Sabah gazetesinin duayen yazarı Hıncal Uluç, Fenerbahçe - Galatasaray derbisinden sonra Galatasaray Teknik Direktörü Fatih Terim'in kendisini aradığını yazarken, nedenini de açıkladı.

Uluç'un yazısındaki o bölüm şöyle:

Maç bitti.. İki komşum var, birlikte izlediğimiz onlar ve Caner gitti.. Vakit erken.. Bir film seçtim, Netflix'ten seyredeceğim..
Telefonum çaldı.. Arayan, kutlayan çok oluyor ya..

İnanamadım..

Fatih Hocam arıyor..
Terim!. 22.03!.

..Ve ne için arıyor, biliyor musunuz?.

İşte bu resim için..

Seyirci yasak.. Nihat Özdemir Federasyonu 3 büyükler emrinde ya.. Sadece localar, yani maç başı küçük bir serveti hem de dolarla ödeyebilenlere ayrıcalık tanımış. Onlara yasak yok.

Hem de devlet hafta sonlarını herkese yasaklarken, mesela iki sokak ötemde oturan Yaso'nun eşi Can Sayın cumartesi, pazar geceleri sokağa çıkıp bize gelemezken, bu localara gidenlere İstanbul yolları serbest. Nasıl serbest bilen yok?.

Fener maçından bu resme bakın, loca dışında da tribün katları dolu.. Üç katın üçünde de seyirci..

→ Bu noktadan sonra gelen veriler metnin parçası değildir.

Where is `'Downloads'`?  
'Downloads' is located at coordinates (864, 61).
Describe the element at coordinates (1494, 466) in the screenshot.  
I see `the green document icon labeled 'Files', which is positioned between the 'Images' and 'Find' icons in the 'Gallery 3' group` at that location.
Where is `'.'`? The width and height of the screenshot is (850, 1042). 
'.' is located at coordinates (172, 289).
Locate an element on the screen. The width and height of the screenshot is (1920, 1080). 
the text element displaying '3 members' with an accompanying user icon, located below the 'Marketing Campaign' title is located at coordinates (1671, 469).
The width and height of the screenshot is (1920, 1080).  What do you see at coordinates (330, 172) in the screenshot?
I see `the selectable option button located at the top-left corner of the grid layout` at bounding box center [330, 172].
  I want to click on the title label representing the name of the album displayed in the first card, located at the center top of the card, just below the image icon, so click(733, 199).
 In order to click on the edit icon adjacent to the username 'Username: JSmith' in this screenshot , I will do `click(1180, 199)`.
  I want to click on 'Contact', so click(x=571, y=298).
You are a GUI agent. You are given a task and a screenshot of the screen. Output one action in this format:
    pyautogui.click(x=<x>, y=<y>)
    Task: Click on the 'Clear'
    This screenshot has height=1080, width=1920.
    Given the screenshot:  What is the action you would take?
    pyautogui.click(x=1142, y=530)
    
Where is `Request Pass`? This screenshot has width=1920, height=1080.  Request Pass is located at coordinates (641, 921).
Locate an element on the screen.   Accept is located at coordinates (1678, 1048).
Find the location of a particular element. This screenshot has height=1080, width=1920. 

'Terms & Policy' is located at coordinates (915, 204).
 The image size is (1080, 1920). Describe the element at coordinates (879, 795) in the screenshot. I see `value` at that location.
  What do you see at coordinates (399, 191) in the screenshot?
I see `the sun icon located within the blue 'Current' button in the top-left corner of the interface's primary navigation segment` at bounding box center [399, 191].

Ali Koç, Nihat Özdemir'e "Fenerli Sağlık personeline bir jest yapalım, maça gelsinler" demiş. Ali Koç dedi mi, Nihat Özdemir "Başüstüne" der ya, Zorlu'dan beri.. "Emrin olur" demiş gene..

..Ve o Sağlık personeli ile Locadakiler Galatasaray sahaya çıkar çıkmaz, isim vererek, başta Fatih Terim ve Arda Turan olarak, isim vererek anasından başlayıp karısına, bacısına o rezil, o ayıp, o utanç verici "Sinkaflı küfürler"e koro halinde başlamışlar..
Belli önceden tertipli ve planlı.. Bu arada Fenerli Sağlık Çalışanları Derneği açıklama yapmış.. "Maçta bizden 3 (Üç) üye vardı" diye.. Peki ötekiler?

Fatih Hocam, maçı da, liderliği de değil, o kendisine ve oyuncularına, adları verilerek sinkaflı küfürlerle saldırılırken Şeref (!) Tribünü'nü anlatıyor bana..

Ona asıl dokunan şey o işte..

"Spor Bakanı orda.. Futbol Federasyonu Başkanı orda..
Federasyon temsilci ve gözlemcisi ordayken, bana ve futbolcularıma, isimlerimizle birlikte, ana, avrat, bacı sövülüyor ve hiç kimse müdahale etmiyor, Hıncal.. Şimdi gel de sevin bakalım maç kazandın diye.." Cevabım vardı ama, söylemedim. İşte burada söylüyorum şimdi!.

O tribünde Galatasaray Başkanı Mustafa Cengiz de vardı. O galiz saldırıları o da duydu..

Niye elini masaya vurmadı?.

Niye yanındaki Bakan'a ve Federasyon Başkanı'na "Ben oyuncularımı bu rezil tribüne yem etmem. Ya siz o tribünü boşaltacaksınız ya ben sahanın içini..

Takımımı alıp gideceğim, bilesiniz" demedi?.

Niye sustun Mustafa Cengiz?.

Ama sen susarsın değil mi?. Bana söz verdiğin "Konuşacağım" dediğin zaman bile susarsın!.

Nihat Özdemir, "Mustafa Cengiz bana başka, camiaya başka konuşur" dediği zaman bile sustun sen!.